The most recent evidence of a difference of opinion between the two parties centers on whether former Chief of General Staff Ilker Basbug, who was arrested little more than a week ago, should be tried at the Constitutional Court or by the specially-authorized court that issued the warrant for his arrest. Most interestingly, President Gul, thought to be friendly to the Gulen movement, has broken ranks with it and called for Basbug to be tried at the Constitutional Court in accordance with what seems like a relatively clear dictate (Article 148) in the Turkish Constitution that chiefs of staff and force commanders are to be tried at the Supreme Court (for more on Basbug, and the rather nonsensical charges of how the former commander could overthrow the government using website, see past posts and this excellent bit of analysis by Gareth Jenkins). Prime Minister Erdogan, for his part, has said he supports Basbug's release pending trial.

Yet AKP members close to the Gulen movement disagree with both these positions. Instead, they have asserted that Basbug can be tried by the specially-authorized court because the charges against him are not related to his duties as Chief of General Staff and that the release of Basbug and other serving and retired military officials charged in connection with membership in Ergenekon would only encourage further acts of terrorism.

One of the most outspoken of these members is deputy chairman Huseyin Celik, who is known to be quite close to the Hizmet movement and before served as Minister of Education.
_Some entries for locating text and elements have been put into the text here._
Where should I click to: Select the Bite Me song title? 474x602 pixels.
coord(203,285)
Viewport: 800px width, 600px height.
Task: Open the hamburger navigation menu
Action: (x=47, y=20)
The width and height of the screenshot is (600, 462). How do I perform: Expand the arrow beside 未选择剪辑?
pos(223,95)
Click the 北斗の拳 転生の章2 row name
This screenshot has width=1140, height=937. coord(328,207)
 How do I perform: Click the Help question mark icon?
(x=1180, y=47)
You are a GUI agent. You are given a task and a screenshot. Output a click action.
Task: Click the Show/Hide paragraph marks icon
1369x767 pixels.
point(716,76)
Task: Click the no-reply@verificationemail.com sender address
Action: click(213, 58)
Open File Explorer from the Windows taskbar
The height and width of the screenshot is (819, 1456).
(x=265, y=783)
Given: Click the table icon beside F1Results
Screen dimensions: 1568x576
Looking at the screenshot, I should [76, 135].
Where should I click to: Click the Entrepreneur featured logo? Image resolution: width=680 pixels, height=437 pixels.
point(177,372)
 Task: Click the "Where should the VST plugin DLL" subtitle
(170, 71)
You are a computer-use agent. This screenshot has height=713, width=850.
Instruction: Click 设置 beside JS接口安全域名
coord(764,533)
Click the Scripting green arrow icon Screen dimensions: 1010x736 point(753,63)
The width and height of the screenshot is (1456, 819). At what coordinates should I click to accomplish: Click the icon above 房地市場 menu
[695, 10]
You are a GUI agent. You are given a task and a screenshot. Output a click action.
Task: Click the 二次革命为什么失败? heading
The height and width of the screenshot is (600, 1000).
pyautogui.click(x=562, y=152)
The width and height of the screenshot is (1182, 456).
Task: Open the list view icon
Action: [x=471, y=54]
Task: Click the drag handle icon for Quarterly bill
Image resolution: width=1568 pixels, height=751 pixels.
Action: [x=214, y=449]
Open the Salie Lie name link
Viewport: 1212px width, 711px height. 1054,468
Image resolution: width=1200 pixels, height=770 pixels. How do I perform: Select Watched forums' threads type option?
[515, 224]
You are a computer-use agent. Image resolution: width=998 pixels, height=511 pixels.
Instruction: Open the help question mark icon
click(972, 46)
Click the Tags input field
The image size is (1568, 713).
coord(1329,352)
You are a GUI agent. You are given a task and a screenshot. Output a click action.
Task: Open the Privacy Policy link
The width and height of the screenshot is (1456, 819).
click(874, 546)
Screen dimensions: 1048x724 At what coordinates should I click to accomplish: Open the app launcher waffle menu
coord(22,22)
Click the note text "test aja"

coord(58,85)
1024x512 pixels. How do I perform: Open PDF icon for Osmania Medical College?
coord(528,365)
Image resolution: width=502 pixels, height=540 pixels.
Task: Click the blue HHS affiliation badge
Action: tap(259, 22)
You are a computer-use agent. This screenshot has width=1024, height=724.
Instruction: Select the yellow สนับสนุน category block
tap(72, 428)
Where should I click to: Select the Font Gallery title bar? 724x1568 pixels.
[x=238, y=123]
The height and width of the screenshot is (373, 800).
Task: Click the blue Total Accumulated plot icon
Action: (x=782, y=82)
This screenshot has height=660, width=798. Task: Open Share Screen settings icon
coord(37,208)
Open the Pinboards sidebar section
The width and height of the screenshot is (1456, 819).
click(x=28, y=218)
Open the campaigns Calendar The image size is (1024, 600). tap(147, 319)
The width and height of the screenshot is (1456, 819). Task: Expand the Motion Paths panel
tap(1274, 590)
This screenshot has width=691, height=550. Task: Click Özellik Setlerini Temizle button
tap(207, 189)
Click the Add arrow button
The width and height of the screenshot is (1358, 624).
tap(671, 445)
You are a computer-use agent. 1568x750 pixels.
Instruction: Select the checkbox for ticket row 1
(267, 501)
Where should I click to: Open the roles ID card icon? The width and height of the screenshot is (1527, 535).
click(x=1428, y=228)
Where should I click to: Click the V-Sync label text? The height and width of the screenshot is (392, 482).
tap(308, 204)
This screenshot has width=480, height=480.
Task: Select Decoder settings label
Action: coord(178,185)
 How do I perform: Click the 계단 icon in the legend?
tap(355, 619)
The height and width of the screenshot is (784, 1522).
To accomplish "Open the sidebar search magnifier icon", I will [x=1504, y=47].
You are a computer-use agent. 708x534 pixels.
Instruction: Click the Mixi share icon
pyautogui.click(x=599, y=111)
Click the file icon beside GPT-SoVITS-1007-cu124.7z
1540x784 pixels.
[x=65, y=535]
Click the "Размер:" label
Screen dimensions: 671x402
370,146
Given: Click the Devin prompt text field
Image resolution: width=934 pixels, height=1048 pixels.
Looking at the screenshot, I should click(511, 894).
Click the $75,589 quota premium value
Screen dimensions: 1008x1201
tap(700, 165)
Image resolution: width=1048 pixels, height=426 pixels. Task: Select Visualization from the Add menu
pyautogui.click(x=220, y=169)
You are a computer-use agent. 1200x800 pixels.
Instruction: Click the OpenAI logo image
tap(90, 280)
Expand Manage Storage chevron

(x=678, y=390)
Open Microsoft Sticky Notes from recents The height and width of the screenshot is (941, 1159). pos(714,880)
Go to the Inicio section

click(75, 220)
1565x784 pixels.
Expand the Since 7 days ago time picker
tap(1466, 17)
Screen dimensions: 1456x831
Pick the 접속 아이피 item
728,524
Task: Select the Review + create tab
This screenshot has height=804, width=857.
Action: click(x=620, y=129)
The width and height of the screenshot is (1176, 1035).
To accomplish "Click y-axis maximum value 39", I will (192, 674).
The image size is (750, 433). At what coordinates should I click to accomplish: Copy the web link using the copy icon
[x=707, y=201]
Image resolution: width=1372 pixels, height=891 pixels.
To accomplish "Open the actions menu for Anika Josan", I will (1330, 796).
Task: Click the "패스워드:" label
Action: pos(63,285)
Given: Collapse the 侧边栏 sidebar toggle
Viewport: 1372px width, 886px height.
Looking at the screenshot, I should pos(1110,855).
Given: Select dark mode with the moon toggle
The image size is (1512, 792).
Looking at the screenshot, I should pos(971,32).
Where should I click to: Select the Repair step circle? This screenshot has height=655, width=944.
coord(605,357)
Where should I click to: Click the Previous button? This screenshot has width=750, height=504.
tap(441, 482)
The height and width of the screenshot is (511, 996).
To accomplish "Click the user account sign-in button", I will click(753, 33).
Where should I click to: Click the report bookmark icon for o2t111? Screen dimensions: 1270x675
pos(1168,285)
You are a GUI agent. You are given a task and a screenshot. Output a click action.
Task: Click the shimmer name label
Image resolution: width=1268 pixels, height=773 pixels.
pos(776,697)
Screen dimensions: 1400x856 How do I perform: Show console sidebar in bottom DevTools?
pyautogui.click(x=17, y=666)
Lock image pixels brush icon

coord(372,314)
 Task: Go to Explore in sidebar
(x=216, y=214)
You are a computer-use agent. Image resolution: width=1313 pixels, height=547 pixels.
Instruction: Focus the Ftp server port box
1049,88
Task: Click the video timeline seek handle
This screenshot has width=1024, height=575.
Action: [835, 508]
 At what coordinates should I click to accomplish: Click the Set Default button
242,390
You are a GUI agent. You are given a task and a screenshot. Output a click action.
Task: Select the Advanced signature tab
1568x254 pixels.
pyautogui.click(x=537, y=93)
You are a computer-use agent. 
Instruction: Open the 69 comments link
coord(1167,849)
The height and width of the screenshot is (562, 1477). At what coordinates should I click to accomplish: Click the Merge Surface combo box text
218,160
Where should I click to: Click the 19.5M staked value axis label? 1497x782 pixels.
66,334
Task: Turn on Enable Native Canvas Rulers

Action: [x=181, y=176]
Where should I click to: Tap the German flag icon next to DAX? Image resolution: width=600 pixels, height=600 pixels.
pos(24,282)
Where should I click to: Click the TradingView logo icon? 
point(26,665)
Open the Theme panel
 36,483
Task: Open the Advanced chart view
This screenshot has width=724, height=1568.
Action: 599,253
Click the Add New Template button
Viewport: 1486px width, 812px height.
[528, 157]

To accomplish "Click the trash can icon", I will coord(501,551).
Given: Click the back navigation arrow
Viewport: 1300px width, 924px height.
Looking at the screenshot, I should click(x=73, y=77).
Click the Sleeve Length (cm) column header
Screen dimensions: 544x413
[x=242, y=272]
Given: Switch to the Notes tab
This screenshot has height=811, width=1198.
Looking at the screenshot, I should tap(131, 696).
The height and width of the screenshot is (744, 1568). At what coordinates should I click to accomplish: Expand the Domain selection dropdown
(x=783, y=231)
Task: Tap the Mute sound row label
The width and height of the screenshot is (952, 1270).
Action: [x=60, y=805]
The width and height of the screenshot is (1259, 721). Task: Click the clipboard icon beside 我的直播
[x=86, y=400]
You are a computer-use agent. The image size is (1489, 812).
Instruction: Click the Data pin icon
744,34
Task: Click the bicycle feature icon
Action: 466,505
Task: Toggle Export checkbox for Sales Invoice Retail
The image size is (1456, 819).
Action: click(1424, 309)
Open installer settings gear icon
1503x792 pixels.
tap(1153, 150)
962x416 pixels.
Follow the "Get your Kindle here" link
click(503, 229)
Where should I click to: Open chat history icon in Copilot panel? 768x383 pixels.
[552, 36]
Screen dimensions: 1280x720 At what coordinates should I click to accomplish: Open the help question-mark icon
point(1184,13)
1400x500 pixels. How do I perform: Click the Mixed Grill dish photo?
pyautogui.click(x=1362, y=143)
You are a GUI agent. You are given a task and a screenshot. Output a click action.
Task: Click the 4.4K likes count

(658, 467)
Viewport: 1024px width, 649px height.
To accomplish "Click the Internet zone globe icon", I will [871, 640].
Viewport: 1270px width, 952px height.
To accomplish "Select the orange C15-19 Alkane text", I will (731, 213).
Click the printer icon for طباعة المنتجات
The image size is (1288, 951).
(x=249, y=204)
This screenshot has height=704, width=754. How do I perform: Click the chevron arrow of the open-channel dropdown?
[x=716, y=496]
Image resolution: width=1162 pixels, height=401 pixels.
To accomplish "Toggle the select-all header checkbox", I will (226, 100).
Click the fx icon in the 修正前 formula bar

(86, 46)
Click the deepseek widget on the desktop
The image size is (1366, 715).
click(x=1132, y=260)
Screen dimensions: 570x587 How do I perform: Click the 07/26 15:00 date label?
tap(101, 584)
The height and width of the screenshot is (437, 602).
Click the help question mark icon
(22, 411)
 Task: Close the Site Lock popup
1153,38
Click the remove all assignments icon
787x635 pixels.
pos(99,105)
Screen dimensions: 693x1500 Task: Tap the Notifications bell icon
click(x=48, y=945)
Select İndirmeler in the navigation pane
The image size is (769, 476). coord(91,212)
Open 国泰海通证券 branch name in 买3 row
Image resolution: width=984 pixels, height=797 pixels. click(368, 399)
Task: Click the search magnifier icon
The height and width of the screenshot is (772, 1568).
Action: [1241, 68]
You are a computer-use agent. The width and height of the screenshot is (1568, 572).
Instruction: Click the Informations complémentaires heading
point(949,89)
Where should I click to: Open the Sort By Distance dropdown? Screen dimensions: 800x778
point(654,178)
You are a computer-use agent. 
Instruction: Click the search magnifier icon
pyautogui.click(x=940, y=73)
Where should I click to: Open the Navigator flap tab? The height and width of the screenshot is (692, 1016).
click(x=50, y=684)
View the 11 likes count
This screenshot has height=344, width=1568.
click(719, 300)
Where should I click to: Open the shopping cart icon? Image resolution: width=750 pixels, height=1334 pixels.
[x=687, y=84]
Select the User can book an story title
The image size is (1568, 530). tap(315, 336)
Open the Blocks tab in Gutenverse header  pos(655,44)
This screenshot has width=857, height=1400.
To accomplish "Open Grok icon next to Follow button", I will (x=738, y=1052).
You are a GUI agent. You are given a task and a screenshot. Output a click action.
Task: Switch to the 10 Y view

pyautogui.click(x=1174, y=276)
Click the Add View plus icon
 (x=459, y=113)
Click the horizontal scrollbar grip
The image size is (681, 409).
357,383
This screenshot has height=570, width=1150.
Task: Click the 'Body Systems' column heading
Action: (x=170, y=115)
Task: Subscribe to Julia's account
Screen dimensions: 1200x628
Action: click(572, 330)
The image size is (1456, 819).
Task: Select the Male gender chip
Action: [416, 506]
In response to Gul, Celik reaffirmed his position that Basbug can be tried before the specially-authorized court. Gulen-affiliated Zaman ran Celik's comments last Thursday (in Turkish, click here). Other AKP members known to be close to Gulen have also taken Celik's view, including deputy chairman Mustafa Elitas, who contended that the president's views were not important, as well as Ayhan Sefer Ustun and Burhan Kuzu, who are, respectively, heads of the parliament's human rights and constitutional commissions.

 Enough is Enough?
 
At the same time parliament appears divided on the issue of Basbug, Deputy Prime Minister Bulent Arinc announced last Wednesday that elected CHP deputies Mustafa Balbay and Mehmet Haberal, who are also accused of membership in Ergenekon, should be released and take their seats in parliament. His words were followed by those of Justice Minister Sadullah Ergin, who announced that the party would soon unveil judicial reform to shorten detention periods and bring about speedier trials.

Arinc and Ergin's announcement followed the release of a critical report on detention and specially-authorized courts by Council of Europe's Commissioner for Human Rights. For the full report, click here.

As Vatan columnist Bilal Cetin reflected last week, recent developments lead to the conclusion that the winds are changing in Ankara. Has the prime minister grown further wary of international criticism pertaining to long detention times and jailed members of parliament? Is there a significant segment within the party, the prime minister included, that have themselves grown wary of the unwieldy nature of the Ergenekon investigation?  There were hints of this when Ergenekon investigator Zekeriya Oz was replaced last March following Şık and Nedim Şener's arrest (see past post). Is enough simply enough?

Now that the AKP has a firm grip on the military, Erdogan might well be less interested in purging current and former military officials who were once in opposition to the AKP's ascendancy. As Rusen Cakir writes, for all intents and purposes, the AKP now controls the military -- and, given the most recent bout of judicial reforms, perhaps the state. Rather than participating in the old status quo or joining "deep state" elements, the AKP has created its own status quo.

If, as some critics like Gareth Jenkins assert, the alliance between the Gulen movement and the AKP was a marriage of convenience, we might indeed be looking at a potential divorce, but not without more vying for power. Where President Gul and Bulent Arinc stand in all of this is still a bit of a mystery (Arinc is also thought to be quite sympathetic to Gulen, and both are rumored to be potential contenders for prime minister once Erdogan departs), but there is no doubt that the next year will be interesting for the party.